The problem of combining object detection and object recognition is a difficult problem, as both object detection and object recognition methods must be combined. That's why in this repo we want to challenge ourselves with an application that can both detect text and recognize detected text areas. In addition, to make the problem more challenging, we also use a machine translation model.
In this application we use CRAFT for text detection, TRBA model for text recognition and Transformer model for text translation from English to Vietnamese.
git clone this repo
Before that, let create a folder named models in Translate-text-from-image, you can download all file in this folder.
cd Translate-text-from-image
pip install -r requirements.txt
python/python3 my_api.py
After running all code above, you can try it by your browser.
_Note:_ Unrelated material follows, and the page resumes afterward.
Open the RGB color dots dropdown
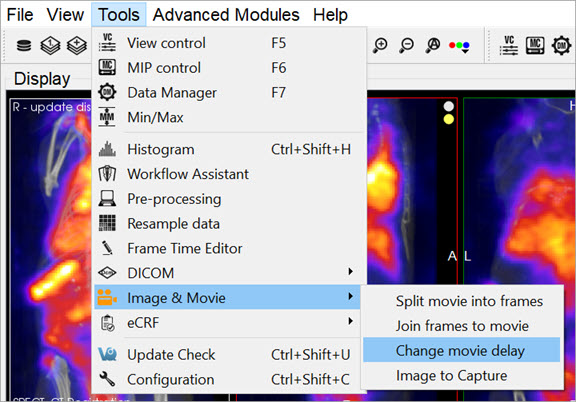 point(459,46)
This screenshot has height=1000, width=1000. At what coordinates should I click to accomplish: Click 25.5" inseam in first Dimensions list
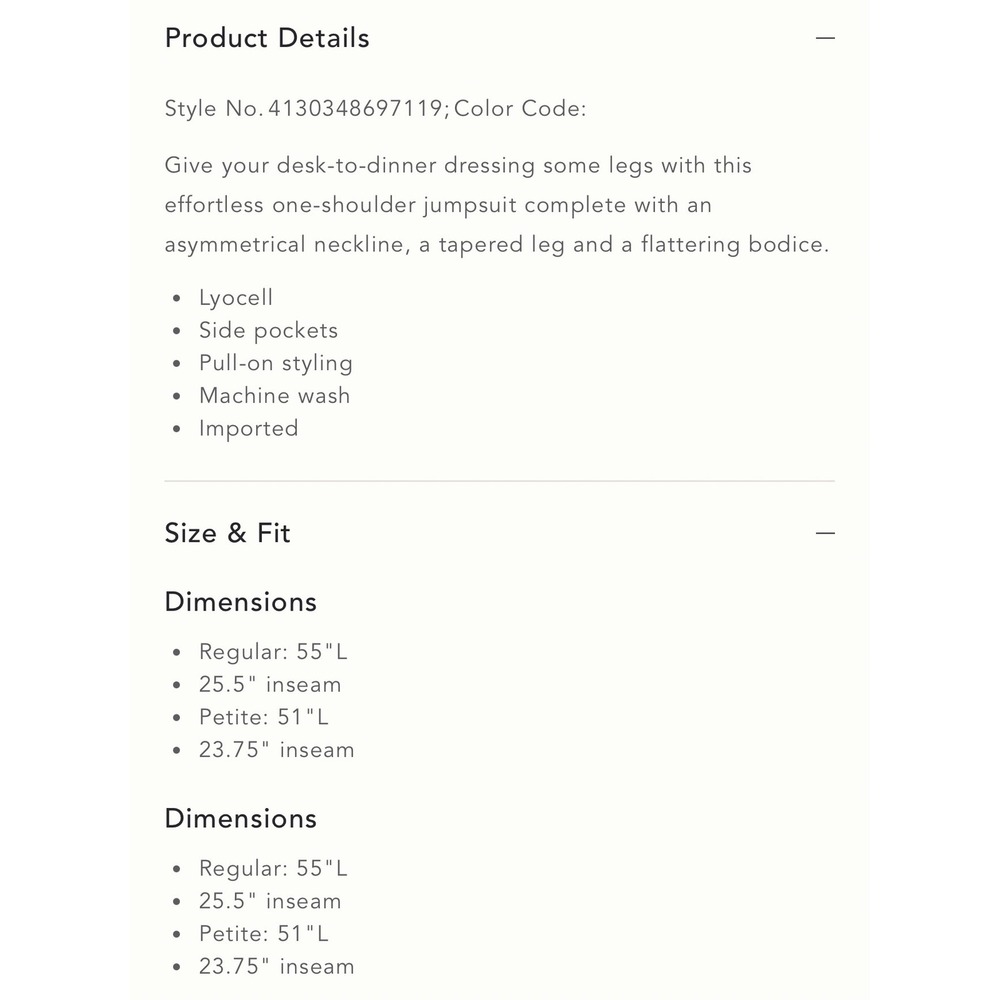point(270,685)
Let put http://localhost:8000/text
in your browser.
git clone this repo
cd Translate-text-from-image
docker build -t image_name
docker run -it --name container_name --network=host --ipc=host -p 8000:80 image_name
Where image_name and container_name are the name of the image and the name of the container you want to give them
To use the application, you can directly transmit the English text that needs to be translated into Vietnamese into the text field on the left, then press the "Translate" button, the translated text will return as Vietnamese on the right ( red area).
To use this mode, you need to select a photo from your computer using the "Choose file" button. After the photo is uploaded, press the Translate button and wait for the returned result to be the text translated from the transferred image.